After reading through the list of 61 ODB climate control codes for older Audis I'm curious if there's a list for the A6 that has 90 possible codes.
So far I've made out two of the 90 codes with the '02 A6 4.2Q:
34 = engine coolant temperature (ECT) as seen via the instrument cluster
35 = ECT as seen by the ECU
Suffice to say that these codes don't match up with the older 61 code list.


----------



## Snowhere (Jul 27, 2007)

*FV-QR*

How are you reading the codes? Audi A6 codes are a 5 digit number and my Bentley lists around 800 codes. When I scan ours with my VAD mobile it gives me both the code #s and a description of the code. 
If you get me the complete code I will look it up for you.

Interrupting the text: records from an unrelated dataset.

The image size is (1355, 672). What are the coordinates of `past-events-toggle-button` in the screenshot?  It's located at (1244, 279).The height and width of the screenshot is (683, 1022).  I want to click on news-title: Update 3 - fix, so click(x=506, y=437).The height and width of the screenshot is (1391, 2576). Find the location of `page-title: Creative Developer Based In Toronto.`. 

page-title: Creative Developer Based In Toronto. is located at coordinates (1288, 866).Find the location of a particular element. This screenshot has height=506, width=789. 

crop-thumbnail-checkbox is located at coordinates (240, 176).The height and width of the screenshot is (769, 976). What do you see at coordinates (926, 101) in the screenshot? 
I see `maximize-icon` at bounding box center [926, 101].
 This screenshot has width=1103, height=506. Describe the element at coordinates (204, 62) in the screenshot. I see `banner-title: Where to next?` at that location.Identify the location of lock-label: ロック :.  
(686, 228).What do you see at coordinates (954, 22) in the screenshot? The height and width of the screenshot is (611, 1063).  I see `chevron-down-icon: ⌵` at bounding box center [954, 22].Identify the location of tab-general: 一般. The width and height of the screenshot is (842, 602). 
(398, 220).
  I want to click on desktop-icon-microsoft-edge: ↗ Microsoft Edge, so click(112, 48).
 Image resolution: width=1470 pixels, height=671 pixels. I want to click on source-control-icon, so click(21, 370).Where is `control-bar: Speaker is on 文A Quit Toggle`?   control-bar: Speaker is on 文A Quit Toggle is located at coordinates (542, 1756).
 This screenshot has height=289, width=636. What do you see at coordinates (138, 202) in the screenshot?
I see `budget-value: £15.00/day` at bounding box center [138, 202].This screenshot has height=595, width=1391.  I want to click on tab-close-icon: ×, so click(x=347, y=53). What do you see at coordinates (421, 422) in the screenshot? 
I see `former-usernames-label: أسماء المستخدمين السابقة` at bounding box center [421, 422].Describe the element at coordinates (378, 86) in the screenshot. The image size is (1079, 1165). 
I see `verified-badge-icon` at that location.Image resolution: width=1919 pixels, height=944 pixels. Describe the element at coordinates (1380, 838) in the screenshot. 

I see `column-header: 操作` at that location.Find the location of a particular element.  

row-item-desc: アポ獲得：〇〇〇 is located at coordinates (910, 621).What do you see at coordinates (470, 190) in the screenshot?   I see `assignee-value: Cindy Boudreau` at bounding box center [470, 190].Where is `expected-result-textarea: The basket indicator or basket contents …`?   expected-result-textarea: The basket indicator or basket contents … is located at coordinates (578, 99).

_Modified by Snowhere at 8:11 PM 10-6-2009_


----------



## monkeytronic (Oct 5, 2009)

The climate control unit doesn't read out OBD-II codes but it does display its associated sensor values in real-time.
In a nutshell, every so often I'm finding that when driving the instrument cluster's coolant temperature gauge will drop to "C" even when the engine's been running at normal operating temperature for quite some time. This with the oil temperature gauge showing right around 200 ºF (or about 90 ºC).
That's where the climate control unit comes in handy as during the brief time the coolant gauge blacks out, code 34 shows "-0" and "40 ºC" and code 35 shows "0" and "90 ºC", indicating an intermittent open circuit condition that lies with either the instrument cluster's ECT sensor and/or its associated wiring since the ECU is still receiving a valid ECT reading all the while.


----------